TO DO - Please rewrite the part of the records that opens with the line containing "location of LANGUE." and closes with the line containing "center [1409, 78]." as a Markdown table with the columns Row and Line, numbering each row and leaving out blank lines.

====

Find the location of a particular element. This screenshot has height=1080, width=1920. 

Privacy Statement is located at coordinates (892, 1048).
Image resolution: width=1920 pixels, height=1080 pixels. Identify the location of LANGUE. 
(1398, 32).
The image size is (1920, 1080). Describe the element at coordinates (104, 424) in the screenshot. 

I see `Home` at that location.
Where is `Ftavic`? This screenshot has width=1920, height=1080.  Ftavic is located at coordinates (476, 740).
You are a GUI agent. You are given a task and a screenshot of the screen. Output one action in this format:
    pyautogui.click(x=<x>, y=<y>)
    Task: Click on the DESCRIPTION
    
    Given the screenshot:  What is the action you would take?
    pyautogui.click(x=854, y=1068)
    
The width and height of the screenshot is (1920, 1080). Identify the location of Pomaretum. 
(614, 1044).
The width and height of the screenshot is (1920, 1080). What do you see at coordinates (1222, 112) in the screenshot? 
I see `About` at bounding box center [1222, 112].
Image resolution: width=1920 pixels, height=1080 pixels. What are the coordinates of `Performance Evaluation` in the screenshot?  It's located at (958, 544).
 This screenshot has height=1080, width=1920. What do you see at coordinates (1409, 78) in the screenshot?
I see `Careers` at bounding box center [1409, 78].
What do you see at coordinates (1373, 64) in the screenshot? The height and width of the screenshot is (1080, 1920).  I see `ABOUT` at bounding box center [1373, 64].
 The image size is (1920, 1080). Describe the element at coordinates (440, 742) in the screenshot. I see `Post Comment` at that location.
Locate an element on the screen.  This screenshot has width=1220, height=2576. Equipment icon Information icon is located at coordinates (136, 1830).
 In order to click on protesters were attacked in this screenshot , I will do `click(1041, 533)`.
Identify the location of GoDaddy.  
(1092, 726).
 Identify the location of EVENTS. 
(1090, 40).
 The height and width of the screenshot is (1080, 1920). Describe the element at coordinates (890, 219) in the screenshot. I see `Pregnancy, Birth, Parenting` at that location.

====

EXERCISE RESPONSE -
| Row | Line |
|---|---|
| 1 | Image resolution: width=1920 pixels, height=1080 pixels. Identify the location of LANGUE.  |
| 2 | (1398, 32). |
| 3 | The image size is (1920, 1080). Describe the element at coordinates (104, 424) in the screenshot.  |
| 4 | I see `Home` at that location. |
| 5 | Where is `Ftavic`? This screenshot has width=1920, height=1080.  Ftavic is located at coordinates (476, 740). |
| 6 | You are a GUI agent. You are given a task and a screenshot of the screen. Output one action in this format: |
| 7 |     pyautogui.click(x=<x>, y=<y>) |
| 8 |     Task: Click on the DESCRIPTION |
| 9 |     Given the screenshot:  What is the action you would take? |
| 10 |     pyautogui.click(x=854, y=1068) |
| 11 | The width and height of the screenshot is (1920, 1080). Identify the location of Pomaretum.  |
| 12 | (614, 1044). |
| 13 | The width and height of the screenshot is (1920, 1080). What do you see at coordinates (1222, 112) in the screenshot?  |
| 14 | I see `About` at bounding box center [1222, 112]. |
| 15 | Image resolution: width=1920 pixels, height=1080 pixels. What are the coordinates of `Performance Evaluation` in the screenshot?  It's located at (958, 544). |
| 16 |  This screenshot has height=1080, width=1920. What do you see at coordinates (1409, 78) in the screenshot? |
| 17 | I see `Careers` at bounding box center [1409, 78]. |